By Ahmed Cassim, MD of Hello Paisa
The introduction of new banking, investment, credit and insurance products using established mobile money solutions will be critical in including more Africans into the formal financial system.
Currently, most adults in the region mainly use mobile money solutions to either buy airtime or make domestic remittance payments to relatives and friends.
However, after achieving great success in providing such a service to a large portion of the South African migrant population, the scope for Hello Paisa to launch a mobile money solution and convert an even larger fraction of the unbanked into not only users of digital payment offerings but other much needed financial services, remains extensive.
Hello Paisa’s 350,000 strong subscriber base is ample proof of the existence of an effective gateway for financial inclusion among the under serviced and unbanked, a demographic that stretches over 2 billion people globally – but most in Africa – according to statistics released by the World Bank.
There is no doubt that the access, trust and affordability foundation that Hello Paisa has already established in South Africa could further drive the sustainable conversion of this demographic into the formal financial system.
Hello Paisa’s efforts were recognised and was recently awarded the Mastercard Foundation “Clients at the Centre” Award for 2016, for basing its offering on three principles: offering a cost effective solution, client centricity and financial inclusion and have a high adoption rate of such service.
With 42% of the global adult population still absent from the formal financial system, World Bank statistics show, FinTech operators on the continent, such as Hello Paisa, are in a rare position to drive not only economic and innovation change, but also social change.

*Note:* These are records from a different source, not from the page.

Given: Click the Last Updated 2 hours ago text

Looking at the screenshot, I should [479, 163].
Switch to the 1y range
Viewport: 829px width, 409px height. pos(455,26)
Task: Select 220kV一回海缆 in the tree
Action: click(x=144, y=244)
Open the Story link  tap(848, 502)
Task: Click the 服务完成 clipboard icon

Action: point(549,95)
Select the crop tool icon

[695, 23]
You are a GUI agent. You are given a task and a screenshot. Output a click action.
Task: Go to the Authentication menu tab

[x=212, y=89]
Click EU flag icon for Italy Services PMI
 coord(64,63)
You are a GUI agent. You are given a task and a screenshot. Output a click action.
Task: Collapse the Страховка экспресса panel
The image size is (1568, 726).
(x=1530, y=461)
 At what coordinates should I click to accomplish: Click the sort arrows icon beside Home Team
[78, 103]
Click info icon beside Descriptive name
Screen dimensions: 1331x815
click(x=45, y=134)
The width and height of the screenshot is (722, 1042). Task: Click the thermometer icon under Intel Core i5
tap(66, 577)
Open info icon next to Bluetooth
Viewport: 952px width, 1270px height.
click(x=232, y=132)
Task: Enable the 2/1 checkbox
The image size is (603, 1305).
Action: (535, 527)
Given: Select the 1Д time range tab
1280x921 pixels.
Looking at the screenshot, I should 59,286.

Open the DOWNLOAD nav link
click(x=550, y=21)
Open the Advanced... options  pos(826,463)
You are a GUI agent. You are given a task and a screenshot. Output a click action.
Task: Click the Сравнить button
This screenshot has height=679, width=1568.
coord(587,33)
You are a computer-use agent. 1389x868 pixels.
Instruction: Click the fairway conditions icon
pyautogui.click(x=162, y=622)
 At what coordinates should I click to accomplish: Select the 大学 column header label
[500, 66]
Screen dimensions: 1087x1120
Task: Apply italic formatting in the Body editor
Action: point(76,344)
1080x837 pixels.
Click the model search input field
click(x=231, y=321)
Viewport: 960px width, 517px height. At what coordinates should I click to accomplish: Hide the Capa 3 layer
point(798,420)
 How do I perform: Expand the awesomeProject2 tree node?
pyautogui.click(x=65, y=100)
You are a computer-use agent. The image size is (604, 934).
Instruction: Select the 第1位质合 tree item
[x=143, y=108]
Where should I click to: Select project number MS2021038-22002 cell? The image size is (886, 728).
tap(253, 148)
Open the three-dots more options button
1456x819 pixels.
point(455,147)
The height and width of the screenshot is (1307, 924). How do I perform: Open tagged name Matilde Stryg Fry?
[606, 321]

Supporting such a development agenda is one of the mantras that Hello Paisa thrives on, and the move to go beyond international money transfer services later this year to address supplementary banking, lending, insurance, and the savings needs of the informal economy is a natural progression for the company.
Our initiatives to disrupt the existing financial order is further encouraged by the growing number of people with access to mobile phones, as well as our commitment to bring low cost, trusted solutions to a largely bypassed consumer base, who in most instances lack formal banking services altogether.
According to the World Bank by 2017, roughly 87% of all broadband connections in emerging markets will be mobile.
Increasing broadband access allows for faster communication and a better quality of service which improves engagement, a driving force behind the evolution of new technologies. It also makes a host of industries more inclusive and accessible to broader segments of the population.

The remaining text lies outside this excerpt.